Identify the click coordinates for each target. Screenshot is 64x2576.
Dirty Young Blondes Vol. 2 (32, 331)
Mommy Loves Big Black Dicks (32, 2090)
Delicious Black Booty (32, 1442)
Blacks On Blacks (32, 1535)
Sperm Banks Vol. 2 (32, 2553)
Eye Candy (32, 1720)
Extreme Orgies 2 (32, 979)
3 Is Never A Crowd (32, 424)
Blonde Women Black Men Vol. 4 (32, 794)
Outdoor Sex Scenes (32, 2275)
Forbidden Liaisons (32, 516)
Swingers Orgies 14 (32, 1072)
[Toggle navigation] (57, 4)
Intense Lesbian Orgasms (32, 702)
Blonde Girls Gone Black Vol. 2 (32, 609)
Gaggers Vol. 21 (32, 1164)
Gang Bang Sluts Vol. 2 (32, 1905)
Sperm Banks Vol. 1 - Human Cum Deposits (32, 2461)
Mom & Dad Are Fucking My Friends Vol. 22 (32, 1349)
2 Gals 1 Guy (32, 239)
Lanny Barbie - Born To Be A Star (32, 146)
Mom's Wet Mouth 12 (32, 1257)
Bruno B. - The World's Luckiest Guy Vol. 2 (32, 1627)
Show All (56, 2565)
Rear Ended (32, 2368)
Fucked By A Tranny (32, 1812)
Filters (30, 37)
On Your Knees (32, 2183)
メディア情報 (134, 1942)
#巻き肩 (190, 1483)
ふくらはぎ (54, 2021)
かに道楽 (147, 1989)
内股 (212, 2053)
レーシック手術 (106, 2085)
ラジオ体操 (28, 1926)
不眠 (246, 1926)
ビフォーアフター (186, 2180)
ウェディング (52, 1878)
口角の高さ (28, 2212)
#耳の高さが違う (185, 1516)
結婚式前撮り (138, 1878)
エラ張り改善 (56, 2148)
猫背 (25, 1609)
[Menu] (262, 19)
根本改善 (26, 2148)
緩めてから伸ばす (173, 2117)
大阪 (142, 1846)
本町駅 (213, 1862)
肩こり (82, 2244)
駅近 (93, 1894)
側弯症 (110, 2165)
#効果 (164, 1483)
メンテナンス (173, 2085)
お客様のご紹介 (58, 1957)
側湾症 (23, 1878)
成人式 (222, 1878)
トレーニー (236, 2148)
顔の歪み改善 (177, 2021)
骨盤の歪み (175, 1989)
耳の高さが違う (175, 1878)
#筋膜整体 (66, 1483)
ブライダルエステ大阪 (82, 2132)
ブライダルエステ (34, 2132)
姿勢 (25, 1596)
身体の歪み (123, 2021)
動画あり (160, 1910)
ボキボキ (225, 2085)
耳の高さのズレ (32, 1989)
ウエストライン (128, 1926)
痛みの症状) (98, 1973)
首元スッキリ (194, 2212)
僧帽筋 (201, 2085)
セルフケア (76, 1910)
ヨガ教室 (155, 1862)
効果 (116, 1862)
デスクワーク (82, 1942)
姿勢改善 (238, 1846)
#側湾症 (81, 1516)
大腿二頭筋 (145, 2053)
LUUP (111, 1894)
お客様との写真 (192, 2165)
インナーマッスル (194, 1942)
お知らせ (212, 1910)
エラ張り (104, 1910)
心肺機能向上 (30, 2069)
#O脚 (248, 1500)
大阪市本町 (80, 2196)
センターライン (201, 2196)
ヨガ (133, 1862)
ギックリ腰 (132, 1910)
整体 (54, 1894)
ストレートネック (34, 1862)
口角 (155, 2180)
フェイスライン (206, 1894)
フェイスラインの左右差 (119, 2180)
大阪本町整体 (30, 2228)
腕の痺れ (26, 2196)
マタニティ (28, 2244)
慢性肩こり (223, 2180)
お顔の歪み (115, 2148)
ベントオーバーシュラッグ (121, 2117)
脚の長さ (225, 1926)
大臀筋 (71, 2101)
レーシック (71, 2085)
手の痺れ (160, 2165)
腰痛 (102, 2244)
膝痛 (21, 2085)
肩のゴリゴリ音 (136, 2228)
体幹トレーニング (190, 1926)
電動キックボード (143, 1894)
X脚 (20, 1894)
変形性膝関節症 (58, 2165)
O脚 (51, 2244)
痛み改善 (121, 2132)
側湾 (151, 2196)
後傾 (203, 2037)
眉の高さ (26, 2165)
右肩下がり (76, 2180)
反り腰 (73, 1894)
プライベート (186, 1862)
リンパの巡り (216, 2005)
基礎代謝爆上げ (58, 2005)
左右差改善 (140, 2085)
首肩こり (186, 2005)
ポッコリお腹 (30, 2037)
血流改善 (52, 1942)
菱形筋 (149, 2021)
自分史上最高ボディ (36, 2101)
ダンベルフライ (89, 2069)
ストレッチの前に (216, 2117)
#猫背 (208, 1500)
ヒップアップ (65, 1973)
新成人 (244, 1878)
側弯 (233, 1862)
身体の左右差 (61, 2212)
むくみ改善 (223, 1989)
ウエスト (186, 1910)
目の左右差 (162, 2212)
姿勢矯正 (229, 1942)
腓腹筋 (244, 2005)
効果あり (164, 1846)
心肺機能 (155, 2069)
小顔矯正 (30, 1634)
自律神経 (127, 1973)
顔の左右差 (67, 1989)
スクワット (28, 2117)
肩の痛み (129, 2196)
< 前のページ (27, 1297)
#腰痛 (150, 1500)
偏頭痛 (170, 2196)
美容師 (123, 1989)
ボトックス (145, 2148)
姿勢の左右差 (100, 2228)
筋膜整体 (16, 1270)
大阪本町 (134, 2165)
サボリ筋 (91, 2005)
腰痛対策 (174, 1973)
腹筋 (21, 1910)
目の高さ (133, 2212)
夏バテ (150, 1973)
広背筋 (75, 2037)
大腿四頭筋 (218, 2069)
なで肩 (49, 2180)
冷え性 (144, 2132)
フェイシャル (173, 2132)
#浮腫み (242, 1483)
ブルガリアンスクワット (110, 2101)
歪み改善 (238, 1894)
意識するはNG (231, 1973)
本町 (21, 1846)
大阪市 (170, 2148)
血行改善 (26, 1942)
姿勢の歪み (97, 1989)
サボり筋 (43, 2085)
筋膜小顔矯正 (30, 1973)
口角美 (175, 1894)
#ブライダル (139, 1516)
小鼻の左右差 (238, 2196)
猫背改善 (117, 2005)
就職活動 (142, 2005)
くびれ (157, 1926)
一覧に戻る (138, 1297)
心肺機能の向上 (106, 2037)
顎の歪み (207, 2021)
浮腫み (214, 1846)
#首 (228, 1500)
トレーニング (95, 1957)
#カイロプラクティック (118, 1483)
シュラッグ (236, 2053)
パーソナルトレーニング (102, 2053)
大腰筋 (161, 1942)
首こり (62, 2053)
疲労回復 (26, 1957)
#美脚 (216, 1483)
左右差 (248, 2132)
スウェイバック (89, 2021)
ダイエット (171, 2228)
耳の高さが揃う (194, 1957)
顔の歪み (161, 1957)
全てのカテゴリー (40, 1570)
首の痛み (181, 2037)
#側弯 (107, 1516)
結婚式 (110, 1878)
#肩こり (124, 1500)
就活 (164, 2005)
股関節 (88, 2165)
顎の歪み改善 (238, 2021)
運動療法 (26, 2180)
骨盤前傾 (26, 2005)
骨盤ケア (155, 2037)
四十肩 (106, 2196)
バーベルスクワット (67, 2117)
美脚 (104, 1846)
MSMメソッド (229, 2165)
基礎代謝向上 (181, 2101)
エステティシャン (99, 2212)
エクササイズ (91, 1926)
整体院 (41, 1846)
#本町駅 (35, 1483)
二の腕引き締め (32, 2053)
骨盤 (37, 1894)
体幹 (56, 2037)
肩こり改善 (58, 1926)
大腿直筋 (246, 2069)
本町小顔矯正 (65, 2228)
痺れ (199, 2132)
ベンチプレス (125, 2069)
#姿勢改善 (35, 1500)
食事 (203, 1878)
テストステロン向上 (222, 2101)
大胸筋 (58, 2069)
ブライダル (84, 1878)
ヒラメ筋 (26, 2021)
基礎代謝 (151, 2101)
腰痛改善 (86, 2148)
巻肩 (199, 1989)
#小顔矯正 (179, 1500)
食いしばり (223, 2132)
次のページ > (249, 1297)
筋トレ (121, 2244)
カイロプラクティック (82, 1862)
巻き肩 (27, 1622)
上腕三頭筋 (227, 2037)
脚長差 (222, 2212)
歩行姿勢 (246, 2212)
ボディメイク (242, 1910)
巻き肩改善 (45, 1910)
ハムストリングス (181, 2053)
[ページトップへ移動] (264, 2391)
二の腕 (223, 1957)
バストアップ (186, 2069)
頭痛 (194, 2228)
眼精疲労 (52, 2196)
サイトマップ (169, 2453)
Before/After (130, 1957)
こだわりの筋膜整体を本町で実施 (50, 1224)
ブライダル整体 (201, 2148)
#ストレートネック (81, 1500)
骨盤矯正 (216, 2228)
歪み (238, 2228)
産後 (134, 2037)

--- What is being asked ---
Reproduce exactly the section above that begins at the line containing "耳の高さが揃う (194, 1957)" and ends at the line containing "こだわりの筋膜整体を本町で実施 (50, 1224)", leaving out all other lines.

--- Expected output ---
耳の高さが揃う (194, 1957)
顔の歪み (161, 1957)
全てのカテゴリー (40, 1570)
首の痛み (181, 2037)
#側弯 (107, 1516)
結婚式 (110, 1878)
#肩こり (124, 1500)
就活 (164, 2005)
股関節 (88, 2165)
顎の歪み改善 (238, 2021)
運動療法 (26, 2180)
骨盤前傾 (26, 2005)
骨盤ケア (155, 2037)
四十肩 (106, 2196)
バーベルスクワット (67, 2117)
美脚 (104, 1846)
MSMメソッド (229, 2165)
基礎代謝向上 (181, 2101)
エステティシャン (99, 2212)
エクササイズ (91, 1926)
整体院 (41, 1846)
#本町駅 (35, 1483)
二の腕引き締め (32, 2053)
骨盤 (37, 1894)
体幹 (56, 2037)
肩こり改善 (58, 1926)
大腿直筋 (246, 2069)
本町小顔矯正 (65, 2228)
痺れ (199, 2132)
ベンチプレス (125, 2069)
#姿勢改善 (35, 1500)
食事 (203, 1878)
テストステロン向上 (222, 2101)
大胸筋 (58, 2069)
ブライダル (84, 1878)
ヒラメ筋 (26, 2021)
基礎代謝 (151, 2101)
腰痛改善 (86, 2148)
巻肩 (199, 1989)
#小顔矯正 (179, 1500)
食いしばり (223, 2132)
次のページ > (249, 1297)
筋トレ (121, 2244)
カイロプラクティック (82, 1862)
巻き肩 (27, 1622)
上腕三頭筋 (227, 2037)
脚長差 (222, 2212)
歩行姿勢 (246, 2212)
ボディメイク (242, 1910)
巻き肩改善 (45, 1910)
ハムストリングス (181, 2053)
[ページトップへ移動] (264, 2391)
二の腕 (223, 1957)
バストアップ (186, 2069)
頭痛 (194, 2228)
眼精疲労 (52, 2196)
サイトマップ (169, 2453)
Before/After (130, 1957)
こだわりの筋膜整体を本町で実施 (50, 1224)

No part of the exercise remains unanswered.